MICHAEL JACKSON IN TRAINING?
Robson -- who The Daily Telegraph said was the star of 'The Wade Robson Project' on MTV -- said he did not think it was "weird" for a grown man to share the same bed as a child. (Read it here.)

Of course not, Wade. Of course not.

MEMO TO LISA MARIE: Good news, honey, we've found you some more husband material!

MONTANA LOVIN'
As a New Yorker, I know I'm often guilty of treating the flyover states like, well, something to fly over. Not drive though, but fly over. Very, very fast.

Sometimes I feel bad about that. But then I'll read something that completely validates my thoughts, and, well...

Can those planes fly any faster?
(Via NRO, your source for all things perverted)

A VERY TRL THANKSGIVING
Once again, I will not be home for the holiday. No, I'll be sitting in my tiny apartment. In the dark. Eating pressed turkey slices and crying. But don't feel sorry for me. I'll be all right.

In the meantime, bloggers are celebrating the holiday. Go visit.

Bunsen brings you a Thanksgiving that will warm your heart.

At A Small Victory, Michele wants to know what you're thankful for. Tell her. And you have my permission to add my name to your list.

UPDATE: Michael the Country Boy is looking forward to turkey of the "Wild --" variety.

UPDATE #2: Gawker foresees my Thanksgiving. Except for the step class.

More as I come across them.

Tuesday, November 25, 2003

FUN COUPLE OF THE YEAR: ARIZONA EDITION
He's been known to throw a few back, then jump behind the wheel to feel the wind in his hair!

She takes a back seat to no one, and can keep pace with him at the bar or on the road!

He knew he needed a small vacation, but by the time he got to Phoenix it started to look like vacation was going to be 30 days in a small, spartan room.

She might not have known where she was going to in Tuscon the last time I saw her, but Greyhound can take care of that in the future.

They sing... they drink... no, they really drink... they drive...

Ladies and gentlemen, Arizona's Fun Couple of 2003: Glen and Diana.



Cute, aren't they? And I bet they'd throw one hell of a wedding reception.

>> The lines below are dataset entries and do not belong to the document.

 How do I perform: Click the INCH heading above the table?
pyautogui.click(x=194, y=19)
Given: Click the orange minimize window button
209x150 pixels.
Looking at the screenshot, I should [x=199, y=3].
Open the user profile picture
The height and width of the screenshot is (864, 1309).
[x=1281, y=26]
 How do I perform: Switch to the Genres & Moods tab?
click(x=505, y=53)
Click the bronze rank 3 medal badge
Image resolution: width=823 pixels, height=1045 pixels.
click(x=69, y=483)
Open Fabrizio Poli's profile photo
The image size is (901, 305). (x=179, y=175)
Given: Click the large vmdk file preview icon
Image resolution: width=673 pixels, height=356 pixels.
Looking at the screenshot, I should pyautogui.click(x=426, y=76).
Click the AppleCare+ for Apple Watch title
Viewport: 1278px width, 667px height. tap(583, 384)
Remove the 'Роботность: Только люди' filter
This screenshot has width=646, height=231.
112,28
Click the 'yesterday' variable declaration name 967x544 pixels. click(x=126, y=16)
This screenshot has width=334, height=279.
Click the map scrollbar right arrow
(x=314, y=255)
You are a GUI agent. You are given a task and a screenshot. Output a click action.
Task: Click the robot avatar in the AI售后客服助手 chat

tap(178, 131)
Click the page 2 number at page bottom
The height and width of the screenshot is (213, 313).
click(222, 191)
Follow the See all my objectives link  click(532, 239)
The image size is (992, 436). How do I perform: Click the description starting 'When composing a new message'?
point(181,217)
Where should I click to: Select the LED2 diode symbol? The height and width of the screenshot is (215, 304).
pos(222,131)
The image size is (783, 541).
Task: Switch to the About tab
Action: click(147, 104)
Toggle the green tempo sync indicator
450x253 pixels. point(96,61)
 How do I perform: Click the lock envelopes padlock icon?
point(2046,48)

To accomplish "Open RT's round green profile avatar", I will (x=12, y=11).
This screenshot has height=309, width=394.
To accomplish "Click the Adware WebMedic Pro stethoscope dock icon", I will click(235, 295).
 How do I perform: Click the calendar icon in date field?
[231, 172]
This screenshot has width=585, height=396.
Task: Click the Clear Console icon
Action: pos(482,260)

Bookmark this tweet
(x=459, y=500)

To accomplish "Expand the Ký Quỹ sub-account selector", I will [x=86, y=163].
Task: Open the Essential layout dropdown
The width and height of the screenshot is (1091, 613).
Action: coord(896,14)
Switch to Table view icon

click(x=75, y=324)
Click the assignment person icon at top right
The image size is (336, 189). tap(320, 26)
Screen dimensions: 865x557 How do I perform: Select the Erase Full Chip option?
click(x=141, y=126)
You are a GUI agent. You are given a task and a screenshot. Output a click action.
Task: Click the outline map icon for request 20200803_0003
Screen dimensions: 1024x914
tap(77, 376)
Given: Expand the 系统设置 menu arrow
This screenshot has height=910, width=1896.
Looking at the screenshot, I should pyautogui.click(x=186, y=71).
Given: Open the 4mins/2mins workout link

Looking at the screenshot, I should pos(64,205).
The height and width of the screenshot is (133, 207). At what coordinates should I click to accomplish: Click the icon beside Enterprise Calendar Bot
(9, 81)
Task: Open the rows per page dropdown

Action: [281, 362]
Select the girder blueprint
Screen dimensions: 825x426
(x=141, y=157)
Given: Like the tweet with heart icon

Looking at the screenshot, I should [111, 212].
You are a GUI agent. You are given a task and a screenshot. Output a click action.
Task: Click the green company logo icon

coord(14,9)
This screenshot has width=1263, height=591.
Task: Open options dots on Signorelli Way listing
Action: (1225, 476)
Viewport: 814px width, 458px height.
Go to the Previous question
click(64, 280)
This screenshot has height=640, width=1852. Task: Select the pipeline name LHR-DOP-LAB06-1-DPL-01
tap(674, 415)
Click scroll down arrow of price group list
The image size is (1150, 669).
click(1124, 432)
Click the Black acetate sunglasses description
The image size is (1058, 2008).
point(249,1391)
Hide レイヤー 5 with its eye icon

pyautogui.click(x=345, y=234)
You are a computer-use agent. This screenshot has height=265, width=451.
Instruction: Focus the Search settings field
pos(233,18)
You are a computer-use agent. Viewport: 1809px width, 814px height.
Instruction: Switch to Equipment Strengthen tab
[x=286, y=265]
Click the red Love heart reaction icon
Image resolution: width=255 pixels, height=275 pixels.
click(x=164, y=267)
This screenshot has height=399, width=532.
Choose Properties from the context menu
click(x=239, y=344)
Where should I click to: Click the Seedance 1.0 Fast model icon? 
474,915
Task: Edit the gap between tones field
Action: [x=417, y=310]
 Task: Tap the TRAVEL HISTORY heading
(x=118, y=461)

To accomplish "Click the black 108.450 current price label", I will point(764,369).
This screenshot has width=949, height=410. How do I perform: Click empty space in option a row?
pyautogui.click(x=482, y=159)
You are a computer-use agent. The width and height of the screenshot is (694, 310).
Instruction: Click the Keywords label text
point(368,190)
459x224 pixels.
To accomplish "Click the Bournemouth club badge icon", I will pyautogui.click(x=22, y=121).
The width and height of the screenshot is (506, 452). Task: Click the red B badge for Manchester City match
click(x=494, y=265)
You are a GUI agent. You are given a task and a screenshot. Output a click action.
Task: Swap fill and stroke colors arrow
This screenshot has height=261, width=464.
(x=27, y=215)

SEE DICK! SEE JANE! SEE McSWEENEY'S UPDATE THEIR ADVENTURES!
THE DICK AND
JANE READER FOR
ADVANCED STUDENTS.

(Via Kottke)

NOTE TO MICHAEL, THE COUNTRY BOY/KENTUCKY EXPATRIATE
Bathe. And don't dye your chicks.

It's the law!
(Via Drudge)

TICK... TICK... TICK...
Countdown to my 45th birthday: 13 days.

Eek!

To help you in your shopping, here are a few things you need to know:

33 inch waist; 34 inch inseam
16-1/2 collar; 34/35 arms
suits: 40-long
boxer-briefs: medium
cash: smaller bills, nonsequential
beverages are always a good idea
Michael Holland's new CD will be released soon

Or you can just buy books for your friends, and know that I'll be appreciative a year from now when I get my royalty check.

MY EYES! MY EYES!
Drag is about to take a major step back.

Monday, November 24, 2003

KARMA: IT'S A BITCH

HEADLINE OF THE WEEK:

Cannibal Regrets Eating Lover

Er... that is, this is Headline of the Week pending the next Michael Jackson debacle.

WELCOME, GOOGLERS
And welcome, too, to the kids searching for things on Yahoo, AOL, and random other search engines. As you no doubt know by now, The Rob Log is your authoritative source for all kinds of information.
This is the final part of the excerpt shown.